Quantos de nós já não fomos ao médico e acabámos por sair de lá com o diagnóstico “Ouvido de Surfista”?

Esta lesão, que se desenvolve na parte interna do canal auditivo externo, é bastante frequente na comunidade do surf e prende-se com o desenvolvimento de exostoses, com especial relevância em praticantes de desportos aquáticos. Ou seja, nós, surfistas (no sentido lato). 

As causas exatas que a desencadeiam não são totalmente conhecidas, mas suspeita-se que tenha a ver com o facto dos ouvidos estarem expostos a longos períodos de tempo à água fria e ao vento.
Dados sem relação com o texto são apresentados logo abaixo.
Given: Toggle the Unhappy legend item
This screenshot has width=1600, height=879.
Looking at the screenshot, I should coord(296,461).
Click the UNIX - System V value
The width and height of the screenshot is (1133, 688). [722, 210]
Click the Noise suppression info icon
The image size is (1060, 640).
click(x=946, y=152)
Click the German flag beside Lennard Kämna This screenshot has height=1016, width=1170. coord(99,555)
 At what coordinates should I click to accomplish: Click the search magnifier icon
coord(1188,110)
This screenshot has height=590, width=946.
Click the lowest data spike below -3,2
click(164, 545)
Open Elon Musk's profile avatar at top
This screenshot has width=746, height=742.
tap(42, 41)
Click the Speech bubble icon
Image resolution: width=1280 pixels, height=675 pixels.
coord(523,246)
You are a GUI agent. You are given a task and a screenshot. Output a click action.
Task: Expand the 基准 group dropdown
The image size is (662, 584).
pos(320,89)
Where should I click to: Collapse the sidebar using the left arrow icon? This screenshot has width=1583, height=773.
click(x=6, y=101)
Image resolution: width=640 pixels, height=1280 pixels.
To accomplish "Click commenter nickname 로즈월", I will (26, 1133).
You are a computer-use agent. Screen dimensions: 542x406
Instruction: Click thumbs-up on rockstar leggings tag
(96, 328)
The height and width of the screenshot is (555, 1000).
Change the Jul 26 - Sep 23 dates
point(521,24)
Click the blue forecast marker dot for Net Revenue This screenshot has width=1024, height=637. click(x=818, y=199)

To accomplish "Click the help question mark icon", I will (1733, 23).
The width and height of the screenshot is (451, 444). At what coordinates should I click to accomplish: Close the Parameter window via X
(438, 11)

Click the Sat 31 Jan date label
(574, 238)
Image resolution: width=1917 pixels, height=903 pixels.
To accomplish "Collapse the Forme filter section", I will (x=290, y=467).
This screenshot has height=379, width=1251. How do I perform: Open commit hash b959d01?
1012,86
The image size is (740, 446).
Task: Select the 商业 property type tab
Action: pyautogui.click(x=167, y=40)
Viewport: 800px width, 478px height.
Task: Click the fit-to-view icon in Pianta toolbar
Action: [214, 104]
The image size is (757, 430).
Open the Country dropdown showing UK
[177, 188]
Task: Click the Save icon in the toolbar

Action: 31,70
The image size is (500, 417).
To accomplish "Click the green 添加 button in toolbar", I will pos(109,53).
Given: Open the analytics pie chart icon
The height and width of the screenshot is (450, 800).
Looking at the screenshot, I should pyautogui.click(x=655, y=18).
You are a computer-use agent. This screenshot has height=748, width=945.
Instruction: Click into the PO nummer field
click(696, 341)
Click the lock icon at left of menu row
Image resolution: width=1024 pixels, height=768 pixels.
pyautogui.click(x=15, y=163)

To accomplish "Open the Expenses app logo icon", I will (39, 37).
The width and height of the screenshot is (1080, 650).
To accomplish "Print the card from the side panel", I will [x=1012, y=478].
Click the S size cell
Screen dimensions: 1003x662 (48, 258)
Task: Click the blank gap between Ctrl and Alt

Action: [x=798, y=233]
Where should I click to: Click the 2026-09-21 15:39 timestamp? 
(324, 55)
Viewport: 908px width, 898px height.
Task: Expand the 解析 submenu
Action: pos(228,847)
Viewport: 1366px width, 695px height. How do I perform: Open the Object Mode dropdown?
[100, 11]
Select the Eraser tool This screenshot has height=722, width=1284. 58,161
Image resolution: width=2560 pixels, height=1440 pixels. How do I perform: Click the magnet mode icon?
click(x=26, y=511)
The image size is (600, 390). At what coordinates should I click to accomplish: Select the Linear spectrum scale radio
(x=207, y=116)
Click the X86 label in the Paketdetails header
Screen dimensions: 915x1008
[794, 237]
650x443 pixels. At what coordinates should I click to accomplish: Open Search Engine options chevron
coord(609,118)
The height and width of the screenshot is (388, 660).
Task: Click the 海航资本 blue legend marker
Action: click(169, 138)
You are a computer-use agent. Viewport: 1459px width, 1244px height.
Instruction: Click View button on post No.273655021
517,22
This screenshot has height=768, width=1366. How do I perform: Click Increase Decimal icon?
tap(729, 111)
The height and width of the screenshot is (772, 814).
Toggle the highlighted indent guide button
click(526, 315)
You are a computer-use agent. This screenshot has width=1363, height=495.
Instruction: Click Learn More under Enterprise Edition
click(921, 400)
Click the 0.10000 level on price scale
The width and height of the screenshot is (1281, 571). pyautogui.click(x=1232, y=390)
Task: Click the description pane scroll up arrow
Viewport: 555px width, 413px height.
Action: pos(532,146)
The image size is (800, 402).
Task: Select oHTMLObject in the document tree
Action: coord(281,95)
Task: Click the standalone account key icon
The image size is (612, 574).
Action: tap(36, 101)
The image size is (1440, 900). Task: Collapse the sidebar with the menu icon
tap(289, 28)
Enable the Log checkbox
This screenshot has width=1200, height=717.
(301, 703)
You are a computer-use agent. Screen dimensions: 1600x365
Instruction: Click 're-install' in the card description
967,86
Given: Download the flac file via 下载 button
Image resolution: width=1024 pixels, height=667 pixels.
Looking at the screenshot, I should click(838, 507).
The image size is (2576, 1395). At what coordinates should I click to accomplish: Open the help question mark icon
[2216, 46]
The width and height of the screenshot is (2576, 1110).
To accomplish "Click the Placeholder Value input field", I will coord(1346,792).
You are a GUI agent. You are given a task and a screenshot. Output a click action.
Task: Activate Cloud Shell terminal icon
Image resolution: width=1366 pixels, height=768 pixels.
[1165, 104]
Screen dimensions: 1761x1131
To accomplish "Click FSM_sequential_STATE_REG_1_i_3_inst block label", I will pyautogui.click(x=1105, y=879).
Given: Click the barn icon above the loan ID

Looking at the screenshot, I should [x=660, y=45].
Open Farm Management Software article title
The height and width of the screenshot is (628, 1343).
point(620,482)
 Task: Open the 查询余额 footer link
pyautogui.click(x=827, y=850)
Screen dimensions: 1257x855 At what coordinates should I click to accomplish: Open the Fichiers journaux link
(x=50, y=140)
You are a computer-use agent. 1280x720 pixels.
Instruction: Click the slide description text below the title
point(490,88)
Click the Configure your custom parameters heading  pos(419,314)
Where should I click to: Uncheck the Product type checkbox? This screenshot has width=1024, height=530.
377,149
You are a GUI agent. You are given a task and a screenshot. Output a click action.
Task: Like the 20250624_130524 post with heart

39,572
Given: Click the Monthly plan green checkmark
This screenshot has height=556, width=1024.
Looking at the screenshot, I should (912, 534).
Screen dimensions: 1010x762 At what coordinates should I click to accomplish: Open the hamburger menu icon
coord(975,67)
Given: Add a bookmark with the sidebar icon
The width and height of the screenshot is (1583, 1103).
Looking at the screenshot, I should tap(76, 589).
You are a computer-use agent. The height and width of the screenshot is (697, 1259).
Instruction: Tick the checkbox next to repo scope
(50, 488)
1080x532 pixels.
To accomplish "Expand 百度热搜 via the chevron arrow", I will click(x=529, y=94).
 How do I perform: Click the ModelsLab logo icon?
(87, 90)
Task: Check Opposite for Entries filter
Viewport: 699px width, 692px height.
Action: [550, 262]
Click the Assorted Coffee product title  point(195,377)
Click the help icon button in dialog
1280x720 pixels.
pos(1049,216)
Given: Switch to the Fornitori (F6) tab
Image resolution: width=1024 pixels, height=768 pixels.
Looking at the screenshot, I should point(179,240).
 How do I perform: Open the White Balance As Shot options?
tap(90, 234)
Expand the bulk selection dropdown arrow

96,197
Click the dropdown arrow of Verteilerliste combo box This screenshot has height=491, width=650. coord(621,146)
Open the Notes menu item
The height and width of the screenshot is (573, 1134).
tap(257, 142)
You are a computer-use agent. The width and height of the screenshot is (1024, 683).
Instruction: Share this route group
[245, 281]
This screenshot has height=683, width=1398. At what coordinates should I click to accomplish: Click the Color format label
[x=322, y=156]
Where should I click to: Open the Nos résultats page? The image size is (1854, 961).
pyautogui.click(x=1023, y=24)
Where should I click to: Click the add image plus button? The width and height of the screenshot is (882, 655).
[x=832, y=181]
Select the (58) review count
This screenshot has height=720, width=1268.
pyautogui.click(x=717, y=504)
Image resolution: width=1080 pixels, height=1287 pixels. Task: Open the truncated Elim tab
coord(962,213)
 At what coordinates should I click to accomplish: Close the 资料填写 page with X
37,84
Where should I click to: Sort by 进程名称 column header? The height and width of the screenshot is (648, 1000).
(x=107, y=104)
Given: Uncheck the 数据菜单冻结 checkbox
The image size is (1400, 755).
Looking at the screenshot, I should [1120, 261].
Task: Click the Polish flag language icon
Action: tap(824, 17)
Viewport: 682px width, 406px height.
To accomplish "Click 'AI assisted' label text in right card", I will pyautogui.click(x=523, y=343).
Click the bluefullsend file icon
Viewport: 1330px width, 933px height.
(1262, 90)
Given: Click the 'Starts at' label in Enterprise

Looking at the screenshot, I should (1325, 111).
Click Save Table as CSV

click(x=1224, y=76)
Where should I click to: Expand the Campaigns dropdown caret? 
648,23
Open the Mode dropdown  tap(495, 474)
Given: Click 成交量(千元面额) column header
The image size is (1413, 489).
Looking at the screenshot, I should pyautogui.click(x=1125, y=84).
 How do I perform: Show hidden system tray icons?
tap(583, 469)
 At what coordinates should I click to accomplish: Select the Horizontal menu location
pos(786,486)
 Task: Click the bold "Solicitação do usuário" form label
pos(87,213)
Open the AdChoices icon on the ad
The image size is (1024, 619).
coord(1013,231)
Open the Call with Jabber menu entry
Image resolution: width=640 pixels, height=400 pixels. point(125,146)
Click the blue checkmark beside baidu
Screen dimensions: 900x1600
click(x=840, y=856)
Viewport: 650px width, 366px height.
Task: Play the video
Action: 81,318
Com o progressivo aumento das exostoses a obstrução do canal torna-se maior, podendo levar a um acumular de cerúmen (cera), a otites externas recorrentes, a retenção de água, dor e até perda auditiva.

A origem do desenvolvimento das exostoses resultam, quase sempre, da exposição prolongada à água fria. Portanto, a temperatura da água tem importância no aparecimento da lesão, mas um fator bastante relevante também se prende com o número de anos de prática (onde o número de casos aumenta substancialmente). 

Na maior parte dos casos, um ouvido é mais afetado do que o outro devido a um pormenor muito simples: tem a ver com a direção predominante do vento no local onde a prática costuma ter lugar.

O tratamento, por norma, é do foro cirúrgico e pode ser efetuado de duas maneiras: 

  • É feita uma pequena incisão na parte de trás da orelha em que o excesso de osso é removido com uma broca;
  • Cirurgia feita diretamente através do canal auditivo, também com recurso a broca.

A prevenção, porém, passa por usar proteções auriculares e também o uso de gorros em neoprene e capacetes. Na realidade, quanto mais cedo se usar estas protecções menor será o risco de desenvolvimento de exostoses. 

Caso contrário, chegará uma altura onde tudo o que resta é… pois, ir à faca!